Records excerpted from a collection
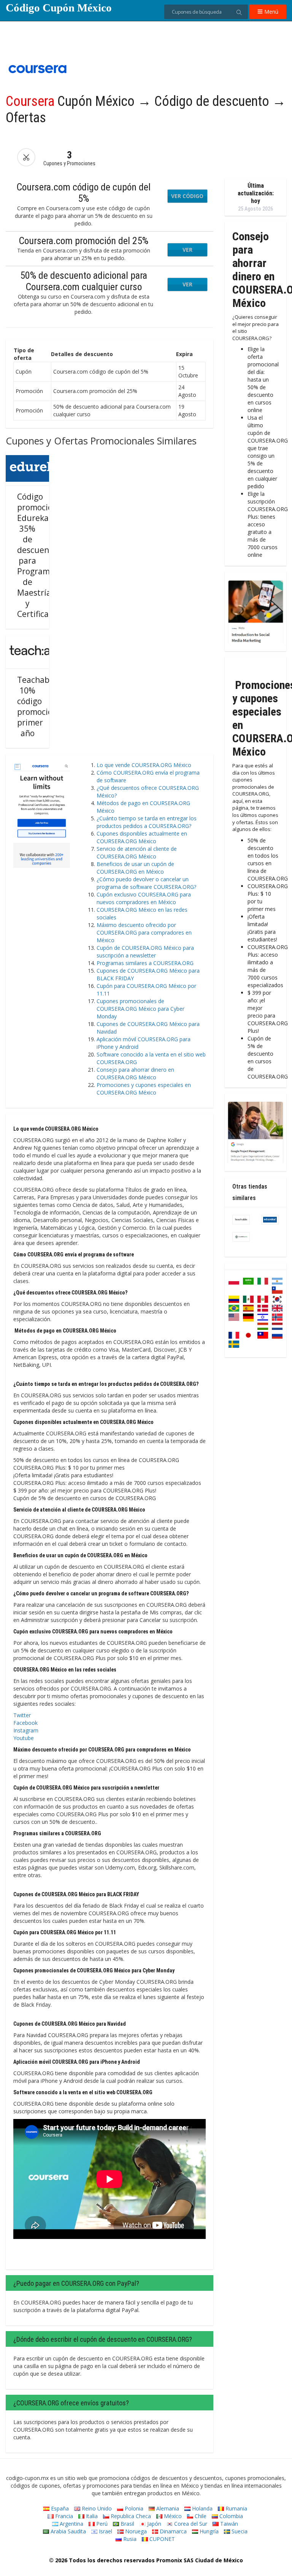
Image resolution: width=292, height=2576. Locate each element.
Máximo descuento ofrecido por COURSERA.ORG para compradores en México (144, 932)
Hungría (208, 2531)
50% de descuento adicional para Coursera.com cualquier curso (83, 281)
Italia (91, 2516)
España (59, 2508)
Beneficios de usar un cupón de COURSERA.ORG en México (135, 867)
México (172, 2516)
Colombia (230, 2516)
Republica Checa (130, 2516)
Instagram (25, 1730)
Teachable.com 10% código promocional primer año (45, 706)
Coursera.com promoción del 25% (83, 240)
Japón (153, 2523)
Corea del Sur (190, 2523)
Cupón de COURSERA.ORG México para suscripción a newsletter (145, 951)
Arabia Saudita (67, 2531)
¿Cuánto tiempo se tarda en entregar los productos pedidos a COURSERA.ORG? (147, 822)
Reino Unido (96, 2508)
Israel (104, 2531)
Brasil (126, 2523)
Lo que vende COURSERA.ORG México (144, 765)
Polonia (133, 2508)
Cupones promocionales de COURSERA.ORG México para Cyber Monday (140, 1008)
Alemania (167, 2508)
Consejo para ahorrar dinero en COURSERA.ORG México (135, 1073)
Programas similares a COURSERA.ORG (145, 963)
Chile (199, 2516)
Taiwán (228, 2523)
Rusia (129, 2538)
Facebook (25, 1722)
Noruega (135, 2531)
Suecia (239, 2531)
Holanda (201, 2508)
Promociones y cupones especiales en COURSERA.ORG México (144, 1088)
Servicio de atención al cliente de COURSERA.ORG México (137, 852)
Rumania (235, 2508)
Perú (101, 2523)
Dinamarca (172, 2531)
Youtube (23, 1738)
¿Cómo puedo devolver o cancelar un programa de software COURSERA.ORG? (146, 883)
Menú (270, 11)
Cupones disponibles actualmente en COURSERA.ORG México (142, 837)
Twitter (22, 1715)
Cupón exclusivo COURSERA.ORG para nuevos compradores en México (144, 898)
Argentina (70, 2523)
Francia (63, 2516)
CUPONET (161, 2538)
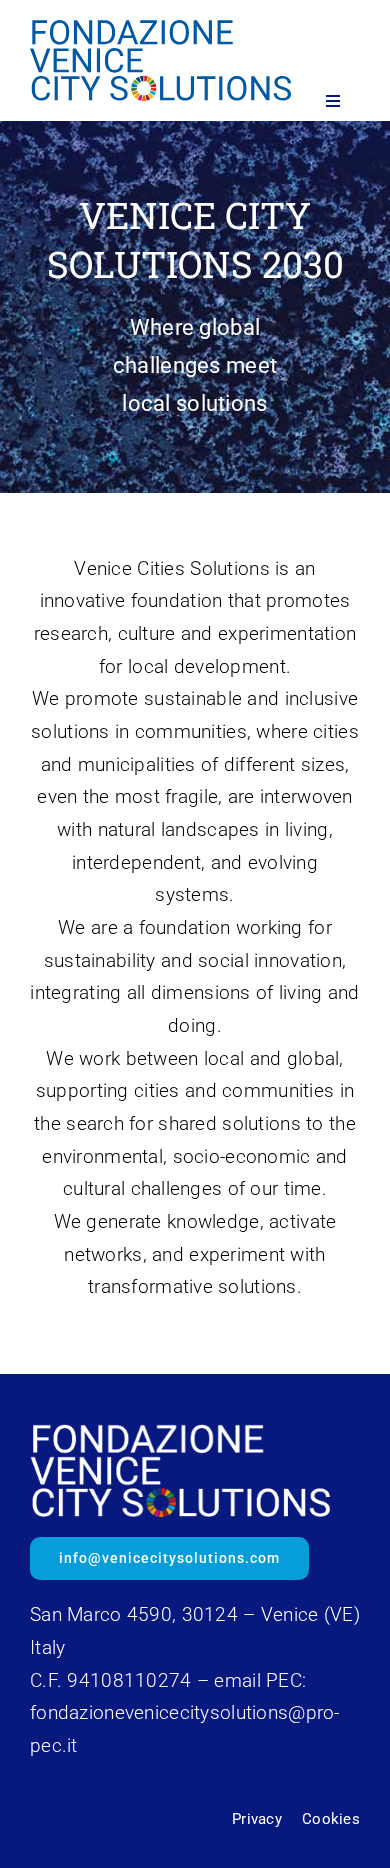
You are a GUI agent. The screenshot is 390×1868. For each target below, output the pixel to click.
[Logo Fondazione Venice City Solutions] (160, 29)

[EXERCISE DESCRIPTION] Where the line containing "COURSERA.ORG? (146, 883)" appears in the data above, begin there and output every line through the last, exactly and without pictures.

[SOLUTION TO THIS TASK]
¿Cómo puedo devolver o cancelar un programa de software COURSERA.ORG? (146, 883)
Menú (270, 11)
Cupones disponibles actualmente en COURSERA.ORG México (142, 837)
Twitter (22, 1715)
Cupón exclusivo COURSERA.ORG para nuevos compradores en México (144, 898)
Argentina (70, 2523)
Francia (63, 2516)
CUPONET (161, 2538)
You are a GUI agent. The screenshot is 390×1868. For each target below, output the pixel to click.
[Logo Fondazione Venice City Solutions] (160, 29)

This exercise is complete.